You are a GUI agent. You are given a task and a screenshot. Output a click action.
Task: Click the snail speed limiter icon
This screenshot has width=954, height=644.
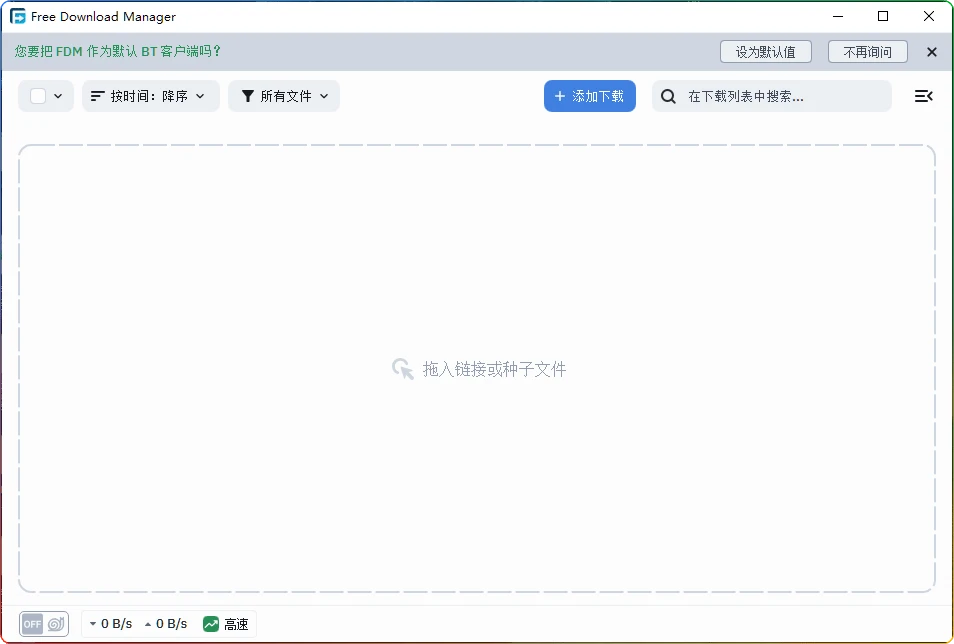pos(58,623)
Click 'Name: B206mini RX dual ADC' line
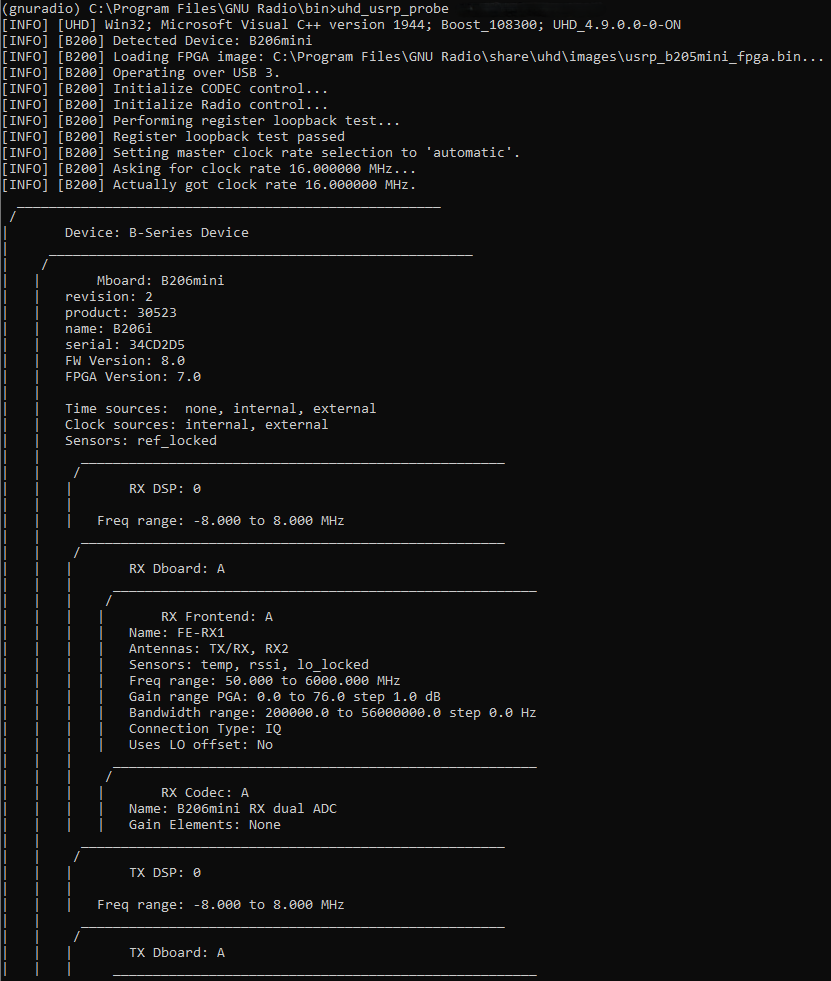This screenshot has width=831, height=981. click(x=232, y=808)
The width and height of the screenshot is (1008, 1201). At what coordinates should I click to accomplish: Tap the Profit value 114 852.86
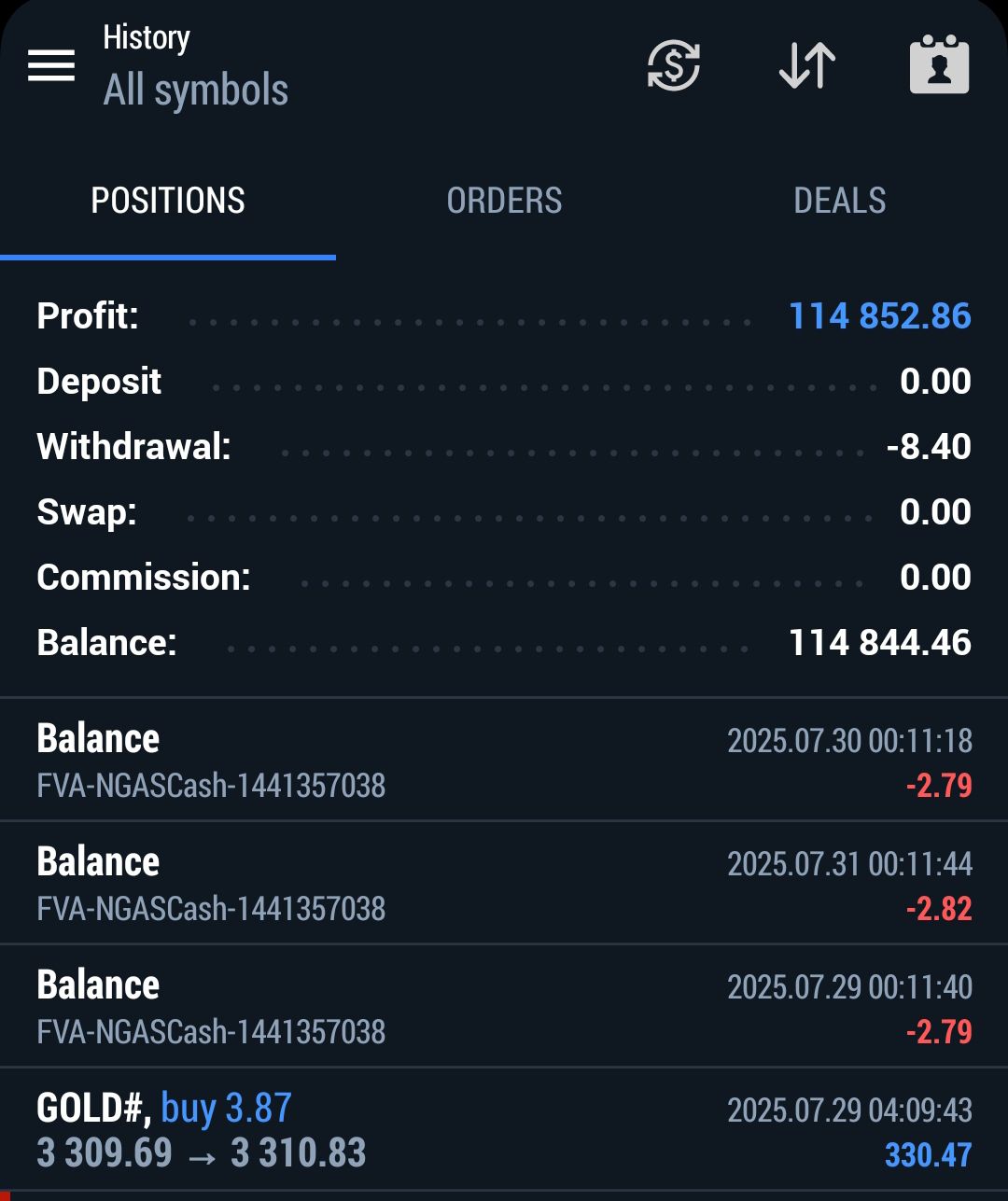pos(880,316)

····················

### Task goal
Every line from the one containing "The width and" to the last line of the material must be returned exactly. Leave out any pictures.

### Exercise response
The width and height of the screenshot is (1008, 1201). At what coordinates should I click to accomplish: Tap the Profit value 114 852.86
pos(880,316)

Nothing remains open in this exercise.